(WHTM) — This week, the providers of UPMC Children’s Community Pediatrics in York and Spring Grove are continuing to see COVID-19, flu, RSV, and viral syndrome.

WellSpan Pediatric Medicine Physicians across the Midstate are seeing RSV, croup, influenza A, and asthma and allergy flares.

This week, pediatricians at Penn State Health Children’s Hospital are seeing a lot of common colds and cases of COVID. They are also seeing some upper respiratory viruses and stomach bugs.

The CVS MinuteClinic in York also saw upper respiratory viruses and COVID-19.

Penn Medicine Lancaster General Health Physicians Roseville Pediatrics is seeing many fevers for a myriad of reasons this week, the most popular being enterovirus, influenza, strep throat, RSV, and adenovirus.

They have seen influenza officially several times, all Type A.

Strep throat took a sharp increase. They are also seeing a sharp increase in pneumonia.

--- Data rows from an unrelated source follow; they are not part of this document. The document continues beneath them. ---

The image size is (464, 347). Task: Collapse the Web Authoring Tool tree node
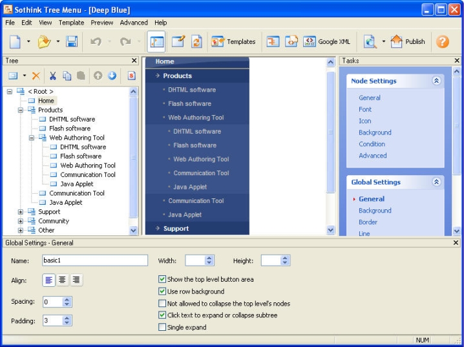click(32, 138)
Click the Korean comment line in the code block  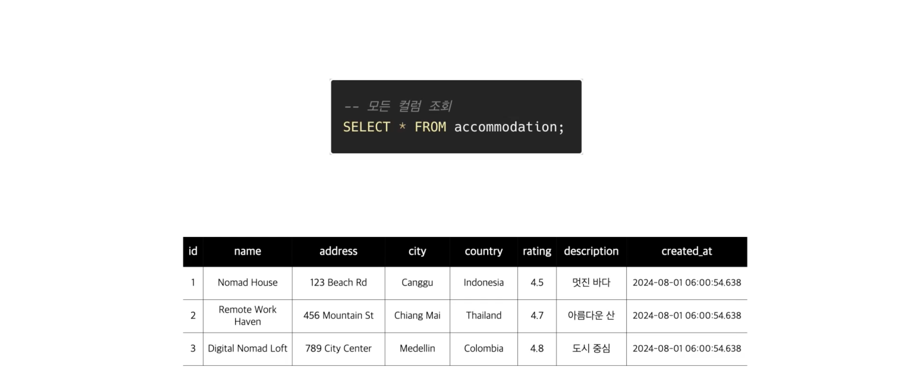[398, 106]
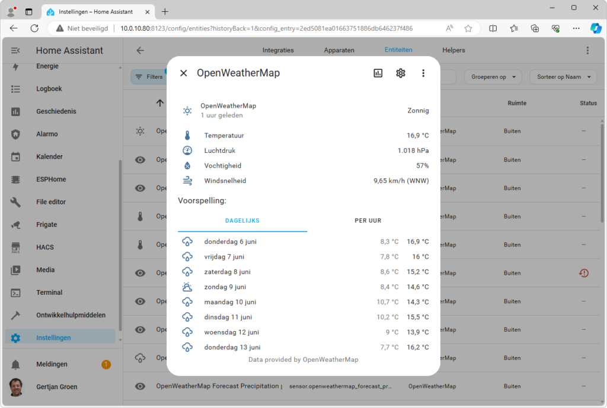Open Frigate from the sidebar
607x408 pixels.
(x=47, y=224)
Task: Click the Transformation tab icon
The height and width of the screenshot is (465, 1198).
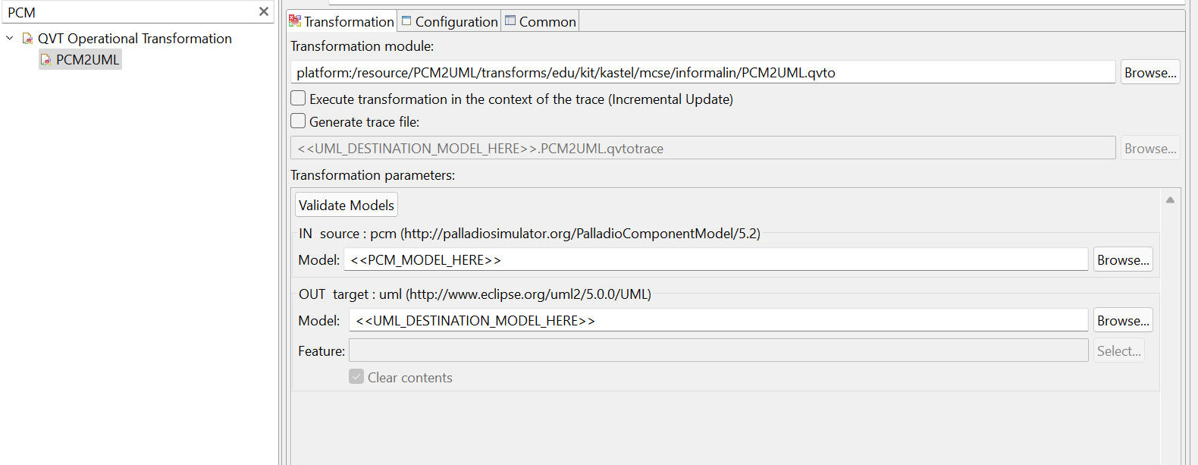Action: point(295,21)
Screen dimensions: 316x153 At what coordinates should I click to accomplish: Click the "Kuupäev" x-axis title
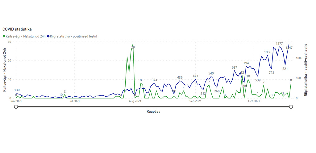153,112
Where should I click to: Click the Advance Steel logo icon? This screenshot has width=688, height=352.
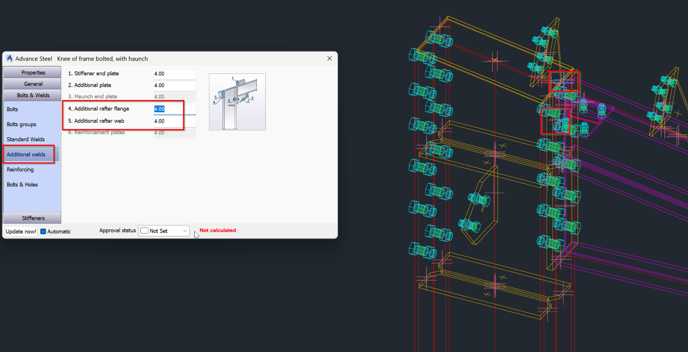(x=9, y=58)
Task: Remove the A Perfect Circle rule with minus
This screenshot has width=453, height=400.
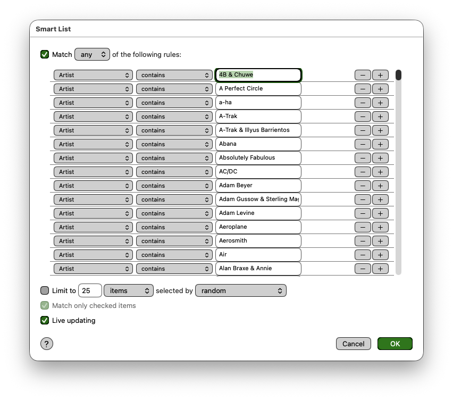Action: click(363, 89)
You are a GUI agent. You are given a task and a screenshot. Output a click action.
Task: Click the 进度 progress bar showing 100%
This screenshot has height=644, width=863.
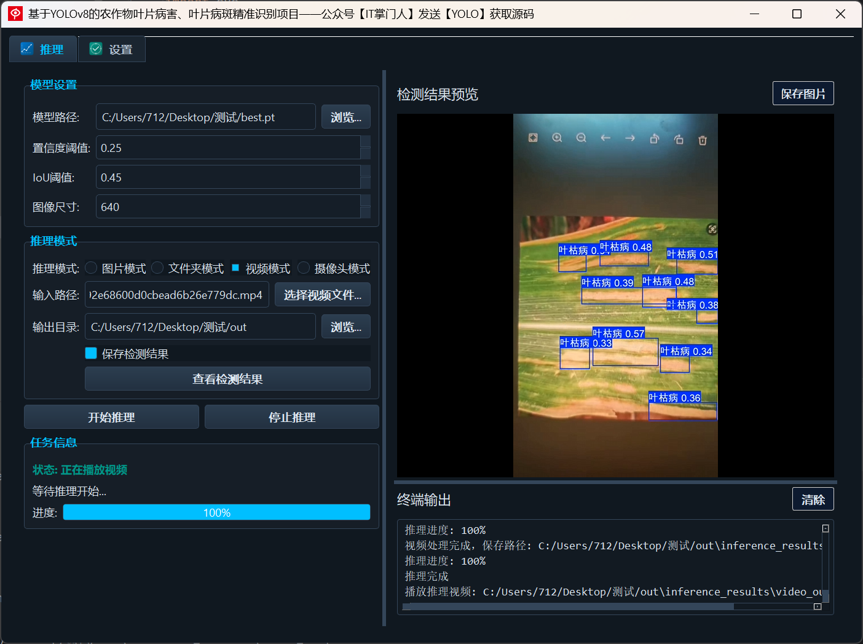coord(216,512)
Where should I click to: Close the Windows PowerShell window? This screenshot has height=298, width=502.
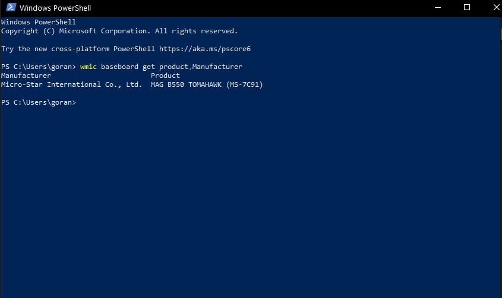(x=495, y=7)
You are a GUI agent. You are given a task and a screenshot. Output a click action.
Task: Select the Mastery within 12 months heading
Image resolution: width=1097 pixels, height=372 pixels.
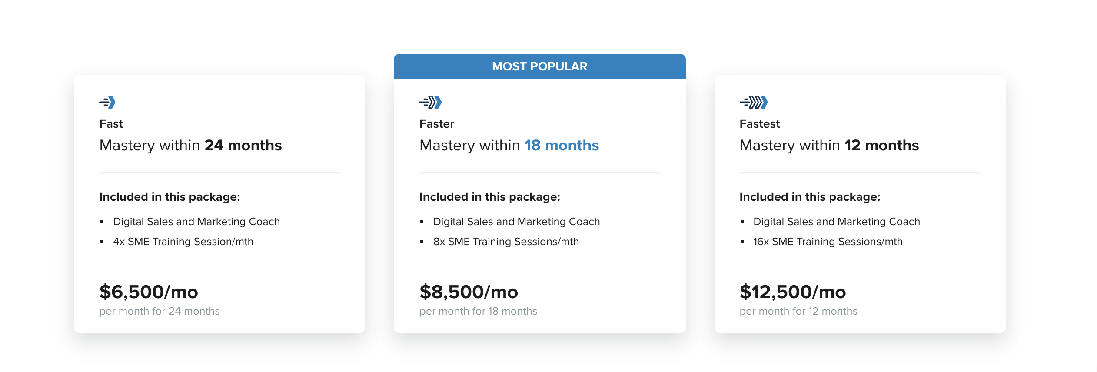click(x=829, y=146)
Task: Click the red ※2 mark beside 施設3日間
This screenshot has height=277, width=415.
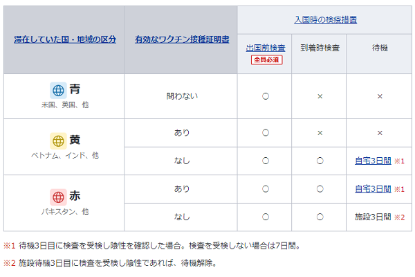Action: point(399,217)
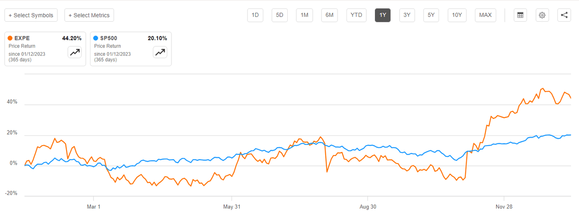
Task: Click SP500 trend arrow icon
Action: (x=160, y=52)
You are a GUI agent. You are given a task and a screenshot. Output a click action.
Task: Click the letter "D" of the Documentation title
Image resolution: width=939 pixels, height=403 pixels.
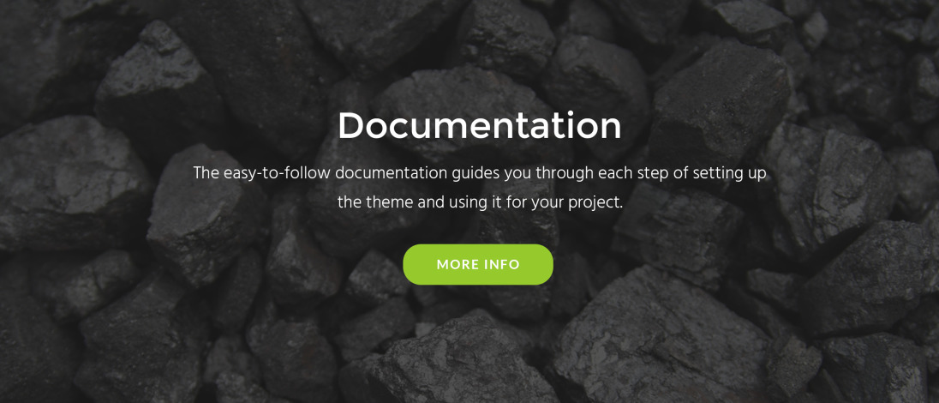pyautogui.click(x=351, y=126)
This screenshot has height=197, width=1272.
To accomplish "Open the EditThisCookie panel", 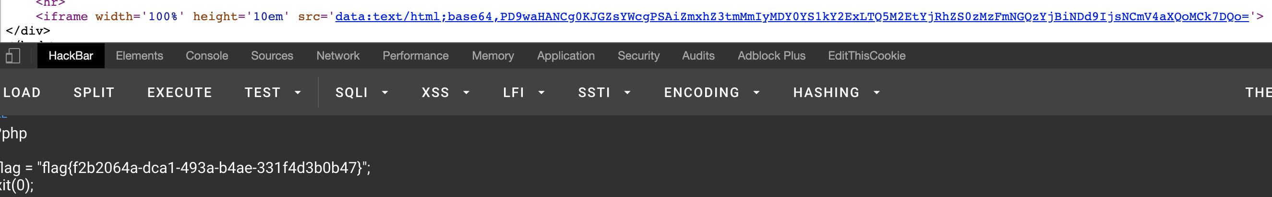I will (867, 56).
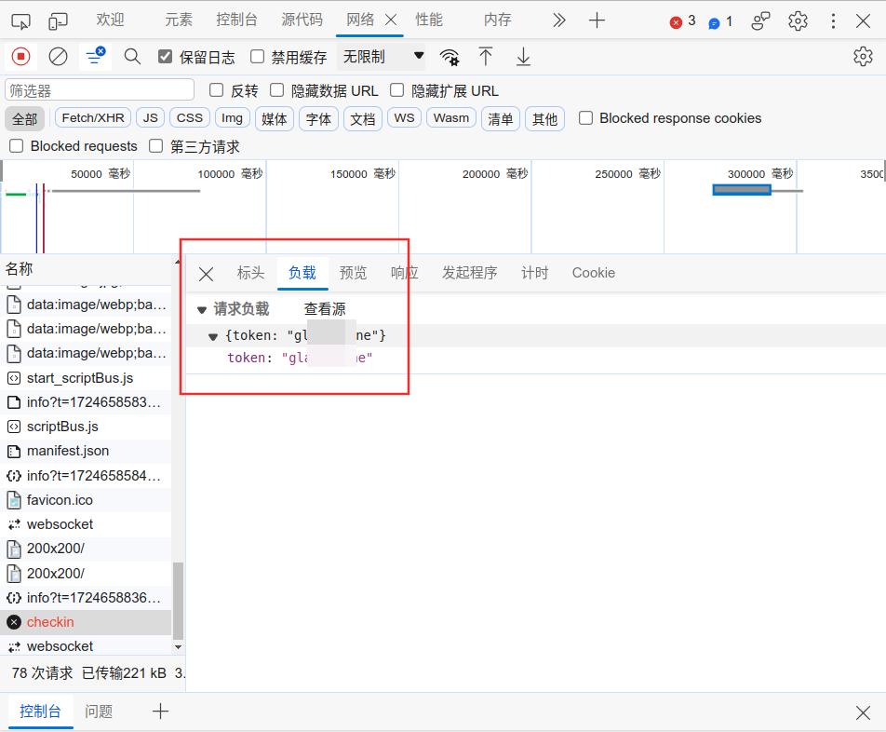Select the inspect element picker icon
The height and width of the screenshot is (732, 886).
tap(20, 20)
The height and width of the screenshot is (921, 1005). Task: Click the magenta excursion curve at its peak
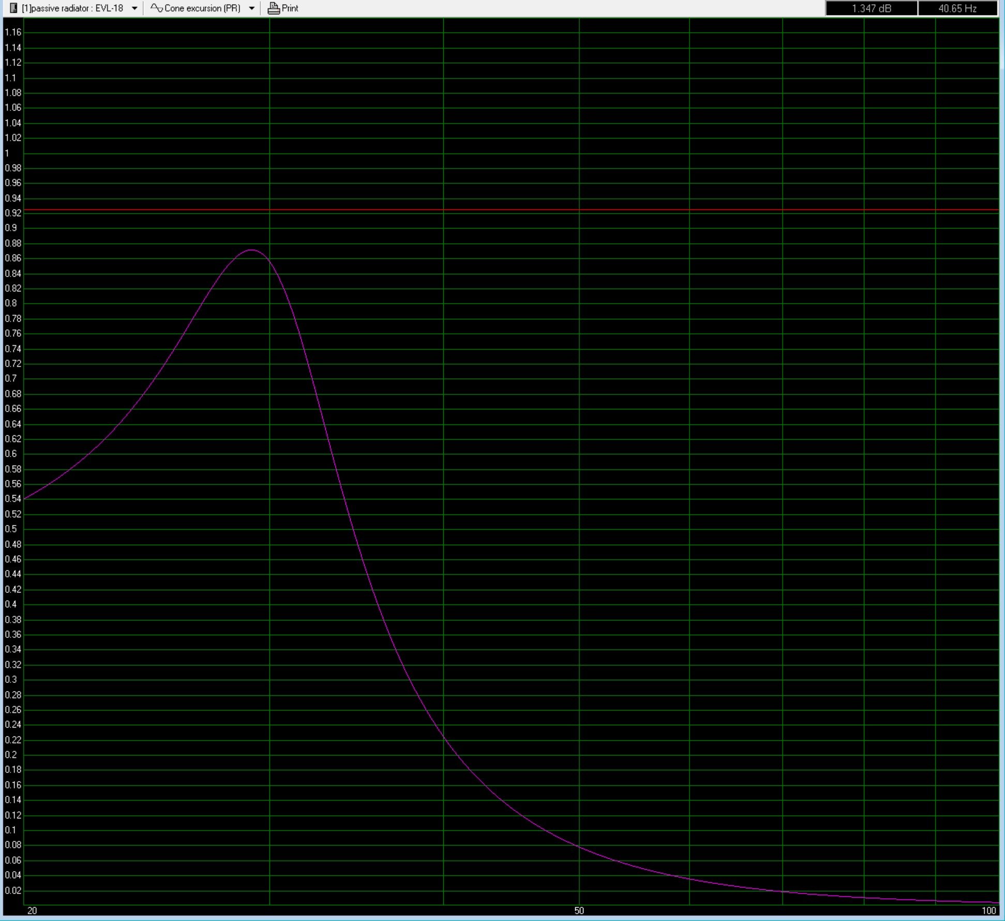tap(252, 250)
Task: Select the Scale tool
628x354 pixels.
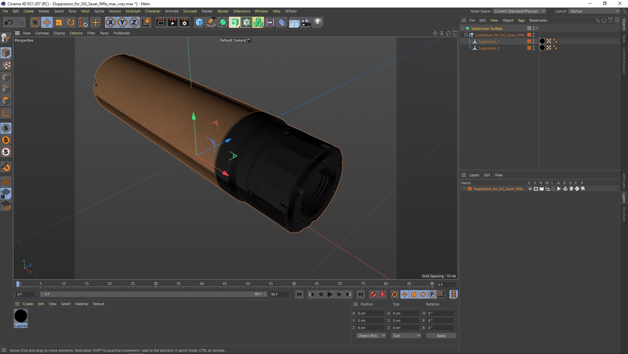Action: point(59,22)

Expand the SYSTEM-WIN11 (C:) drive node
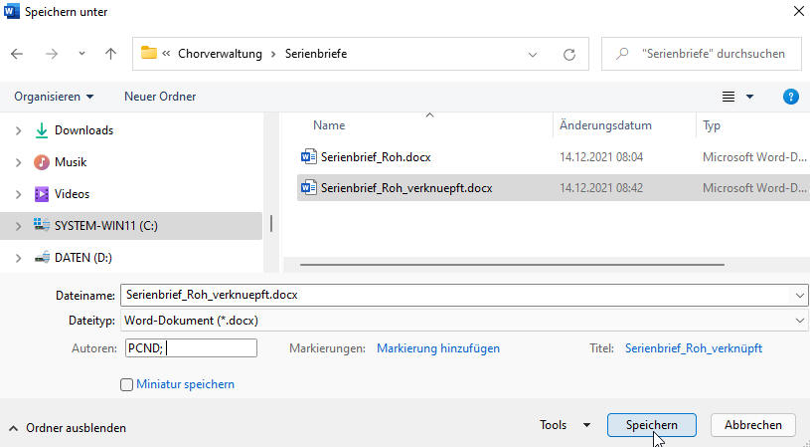(x=18, y=226)
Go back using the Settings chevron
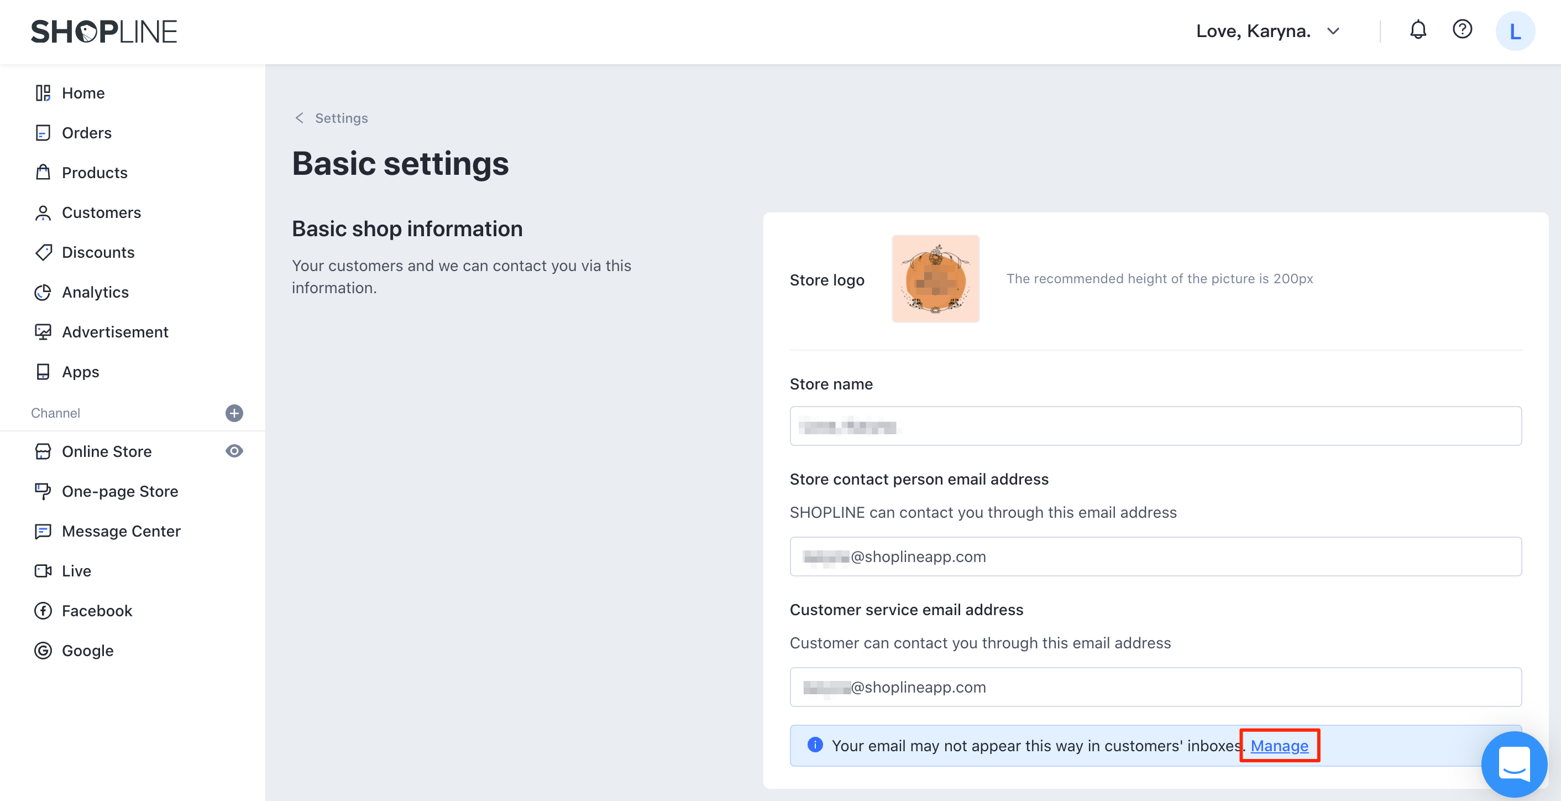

Dr. Joan Thode is offering the following advice about the flu:

“Influenza is a group of viruses that causes a syndrome of fevers, chills, extreme fatigue, muscle aches, congestion, cough, headache and sore throat. These symptoms occur due to the virus invading the cells of the body, as well as the immune system’s attack of the body’s cells in an attempt to kill the virus that invaded them. When there is a body-wide immune attack on flu-invaded cells, tissues and organs can be damaged to the point of not functioning. That is when the flu can become dangerous and deadly. The time is now to get your family vaccinated for the flu.

“How the flu shot works: Influenza rapidly changes its outward appearance. While the core structure of the flu stays the same, the tiny molecules that adorn its surface can change rapidly. It’s hard to create a flu vaccine that primes the immune system’s memory cells to recognize the surface of the flu, because that surface changes! That’s why, unlike other vaccines, the flu shot is never perfect. BUT that’s also why the makers of the flu vaccine include not only pieces of the predicted surface molecules but ALSO pieces of the core structure of the flu that doesn’t change. This is where getting the flu shot can be lifesaving.

“Think of it like a high school reunion. Though your acquaintances may have changed their hairstyle, put on a little weight or started wearing glasses since high school, you would still recognize them because their face, laugh and personality, their “core,” don’t drastically change. If you ran into one of these prior acquaintances while out running errands, you would have some recognition, even if you couldn’t immediately recall their name.

“This is how flu vaccines work. The flu will change its “hairstyle” and outward appearance every season, but by giving your immune cells a taste not only of the predicted “hairstyle” but also of the core molecule, your immune system will have some familiarity with it. And when memory immune cells recognize something—even partially—they sound the alert and activate the immune system.

“The flu virus moves fast to invade our body’s cells, but when the immune system is primed to recognize pieces of it, the defense process starts sooner. Yes, you may still be unlucky enough to get the flu infection despite getting the shot, but with an armed immune system, you will have a decreased severity of the illness that can be lifesaving.

“You can’t get the flu from the flu shot because the intact virus is not in the shot. There are just a few pieces of the influenza structure to give your immune system enough of a taste to learn how to identify it. As with any shot, your immune system will be activated, which uses a lot of energy and may make you feel a bit tired. But your symptoms are not the true flu, and your cells are not being destroyed as they are with the flu.”